Frequently Asked Questions

Is YAML really just JSON with cleaner syntax?
YAML is a superset of JSON — every valid JSON document is also valid YAML. However, YAML adds features like comments, anchors, aliases, multi-document streams, and bare unquoted strings, which have no equivalent in JSON. These extras are why YAML is preferred for human-edited config files.
Why does YAML choke on a value like NO or yes?
YAML 1.1 (used by many older parsers) treats bare NO, yes, on, off, true, and false as booleans. YAML 1.2 changed this so only true and false are boolean. This tool emits YAML 1.2, but if your target parser is older, quote values like 'NO' to force string interpretation.
How are JSON null values represented in YAML output?
JSON null becomes the bare YAML value null (or ~ in some serialisers). Both are equivalent in YAML 1.2. On the return trip, YAML null converts back to JSON null correctly.
Will my comments survive the YAML → JSON → YAML round trip?
No. Comments are a YAML-only concept and are discarded when converting to JSON because JSON has no comment syntax. They cannot be reconstructed on the way back. Keep the original YAML file in version control if comments matter.
Does it support Kubernetes-style multi-document YAML files?
Yes. A YAML file containing multiple documents separated by --- is parsed into a JSON array where each element corresponds to one document. Converting a JSON array back to YAML produces the multi-document form with --- separators.
What happens to YAML anchors and aliases when converting to JSON?
Anchors (&name) and aliases (*name) are resolved during parsing — each alias is replaced with a deep copy of the anchored value.
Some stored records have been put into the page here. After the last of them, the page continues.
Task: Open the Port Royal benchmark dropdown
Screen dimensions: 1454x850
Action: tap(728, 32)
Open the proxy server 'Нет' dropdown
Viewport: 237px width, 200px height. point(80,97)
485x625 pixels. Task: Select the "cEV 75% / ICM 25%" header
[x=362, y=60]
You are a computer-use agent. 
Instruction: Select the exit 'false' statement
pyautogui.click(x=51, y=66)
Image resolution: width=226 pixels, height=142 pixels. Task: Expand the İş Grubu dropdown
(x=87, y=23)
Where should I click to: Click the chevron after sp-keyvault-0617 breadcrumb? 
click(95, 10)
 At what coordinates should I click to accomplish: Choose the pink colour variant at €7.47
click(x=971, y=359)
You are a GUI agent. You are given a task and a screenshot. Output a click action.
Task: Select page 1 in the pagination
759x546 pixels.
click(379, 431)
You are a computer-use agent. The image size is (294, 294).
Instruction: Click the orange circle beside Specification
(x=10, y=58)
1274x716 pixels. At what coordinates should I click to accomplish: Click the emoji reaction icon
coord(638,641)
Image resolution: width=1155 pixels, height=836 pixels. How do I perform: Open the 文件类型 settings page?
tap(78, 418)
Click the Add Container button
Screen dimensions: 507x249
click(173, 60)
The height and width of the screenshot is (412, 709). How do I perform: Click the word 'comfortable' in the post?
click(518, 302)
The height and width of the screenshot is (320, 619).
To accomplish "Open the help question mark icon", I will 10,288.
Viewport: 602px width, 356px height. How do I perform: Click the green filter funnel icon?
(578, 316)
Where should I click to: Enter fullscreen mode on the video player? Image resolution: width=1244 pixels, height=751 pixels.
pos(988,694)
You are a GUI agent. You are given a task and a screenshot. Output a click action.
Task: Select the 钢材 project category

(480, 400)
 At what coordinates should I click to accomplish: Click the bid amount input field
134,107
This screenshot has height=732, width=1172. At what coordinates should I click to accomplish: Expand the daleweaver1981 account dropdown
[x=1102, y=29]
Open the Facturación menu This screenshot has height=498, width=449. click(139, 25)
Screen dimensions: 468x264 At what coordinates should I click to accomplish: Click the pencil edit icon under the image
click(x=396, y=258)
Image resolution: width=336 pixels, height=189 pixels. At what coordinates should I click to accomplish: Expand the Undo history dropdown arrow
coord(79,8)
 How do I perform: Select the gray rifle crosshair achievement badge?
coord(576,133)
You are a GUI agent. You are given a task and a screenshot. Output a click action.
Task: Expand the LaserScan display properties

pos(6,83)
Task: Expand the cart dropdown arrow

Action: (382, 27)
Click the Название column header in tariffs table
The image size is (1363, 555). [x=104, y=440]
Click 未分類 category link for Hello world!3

The resulting JSON contains plain objects with no anchor references, which is correct for downstream tools.
Why is my converted YAML using flow style ({a: 1}) instead of block style?
Flow style is compact inline notation; block style uses indented newlines. The tool defaults to block style for readability, but small objects may be emitted inline based on depth heuristics. Toggle the block-style option to force all objects and arrays onto separate lines.
Can I trust this with secrets from a Helm values.yaml file?
Yes. The js-yaml library runs entirely in your browser — no data is sent to any server, and no request is made. Your API keys, database passwords, and Vault tokens stay in your browser tab memory and are cleared when you close the page.

Explore the category

Glossary

YAML 1.2
The current YAML specification that removes ambiguous implicit type rules from YAML 1.1, most notably restricting booleans to only true and false and fixing octal literal handling. Kubernetes and modern tooling use YAML 1.2.
Anchor (&)
A YAML feature that names a node with &anchorName so it can be reused elsewhere. Anchors allow DRY config by defining a block once and referencing it multiple times via aliases.
Alias (*)
A YAML reference to a previously defined anchor, written as *anchorName. The alias expands to a copy of the anchored value at parse time and is resolved to a plain value when converting to JSON.
Flow style vs block style
Two ways to write the same YAML data. Flow style uses inline JSON-like syntax ({key: val}); block style uses indented lines. Block style is preferred for readability in config files; flow style is compact for short values.
Multi-document stream
A single YAML file containing multiple independent documents separated by --- delimiters. Common in Kubernetes when bundling related resources (Deployment + Service) into one file.
Norway problem
A YAML 1.1 quirk where the bare country code NO is parsed as boolean false because it matches the yes/no boolean set. Fixed in YAML 1.2, but still a risk when working with older parsers or tools.